I love Coney Island. During the summer the boardwalk
and amusement parks are obviously a blast (and visited by every
self-respecting Brooklyn hipster at least once a season), but the
feeling of Coney on a crisp winter morning is my favorite.
One of those mornings I decided to stroll
the Boardwalk down past the amusement park area out to the western tip.
Western Coney is your typical borough mishmash of high-rise housing
projects, newly built small homes, and a few leftover vacant lots and
abandoned buildings from the bad old days.
You can always count on Coney for
character, for a relief from the generic and soulless feeling that
sometimes envelopes you when you work in Midtown.
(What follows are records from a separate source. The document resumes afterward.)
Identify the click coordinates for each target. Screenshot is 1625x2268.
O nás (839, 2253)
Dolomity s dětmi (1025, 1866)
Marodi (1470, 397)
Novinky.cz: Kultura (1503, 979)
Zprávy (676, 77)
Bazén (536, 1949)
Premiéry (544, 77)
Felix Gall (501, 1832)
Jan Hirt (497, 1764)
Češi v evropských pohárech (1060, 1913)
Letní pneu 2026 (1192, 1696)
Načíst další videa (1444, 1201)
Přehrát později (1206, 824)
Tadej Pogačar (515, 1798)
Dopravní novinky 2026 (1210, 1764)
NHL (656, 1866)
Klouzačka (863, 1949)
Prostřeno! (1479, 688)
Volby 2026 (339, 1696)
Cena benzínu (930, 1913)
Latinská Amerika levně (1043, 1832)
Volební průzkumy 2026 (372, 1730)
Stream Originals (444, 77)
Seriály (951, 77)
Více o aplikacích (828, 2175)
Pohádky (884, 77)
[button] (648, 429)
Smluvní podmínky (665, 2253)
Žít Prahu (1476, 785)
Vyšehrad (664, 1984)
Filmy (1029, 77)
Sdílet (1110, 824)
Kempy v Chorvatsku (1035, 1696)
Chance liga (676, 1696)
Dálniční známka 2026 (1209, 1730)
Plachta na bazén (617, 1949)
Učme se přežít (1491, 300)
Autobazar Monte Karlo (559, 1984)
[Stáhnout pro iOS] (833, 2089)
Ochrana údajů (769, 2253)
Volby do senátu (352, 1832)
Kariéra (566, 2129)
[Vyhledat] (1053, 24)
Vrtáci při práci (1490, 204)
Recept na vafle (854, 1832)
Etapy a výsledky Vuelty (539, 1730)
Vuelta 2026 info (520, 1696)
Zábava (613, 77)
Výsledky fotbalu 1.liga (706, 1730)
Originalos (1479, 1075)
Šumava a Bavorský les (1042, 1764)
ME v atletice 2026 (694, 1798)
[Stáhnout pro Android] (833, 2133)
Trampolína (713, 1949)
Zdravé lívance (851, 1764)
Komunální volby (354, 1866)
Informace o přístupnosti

I wasn’t disappointed
on this walk, as is evidenced by a scene I ran into halfway down the
beach. Now sure, some of the hipster crowd, at least those not too hung
over to schlep down to Coney, will go swimming in the Atlantic every
January 1st at the annual Polar Bear club. But it takes a certain kind
of person (generally fat, old, and Russian) to just hang out on the
Boardwalk in 30-degree weather chatting with the locals in nothing but
a bathing suit after just having gone for his morning dip.
At the end of the western tip of Coney is
a gated community called Sea Gate. Back in the bad old days I’m sure it
was a bit tougher to just meander about, but nowadays, despite all the
“no trespassing,” and “private property” signs, nobody gives me much of
a second look.
After a short walk you come to is one of
its landmarks - the old Coney Island lighthouse. It used to have the
last civilian lighthouse keeper in the United States until his death a
few years ago. Plans to open it to sporadic public tours are apparently
in the works as well.
Another one of the landmarks of Coney
Island is the Parachute Jump. An old relic from the 1939 World’s Fair
in Flushing Meadows, Queens, it’s now standing right off the boardwalk
in Coney.
Now, when you see something like that at
one of your favorite places in the city, you really have little choice
but to climb it. Sitting 262 feet above the empty Coney Island
boardwalk on a clear winter night, the city off in the distance and the
quiet lapping of the Atlantic Ocean the only thing you hear, is an
almost Zen kind of experience. And one that reminds you that even
though this town can drive you nuts at times, it can also give you
moments like these.
But this off-season experience is coming to an end. Redevelopment plans are in the works, and a 365-day-a-year modern amusement district is planned. I wonder if naked old Russian men will still be welcome.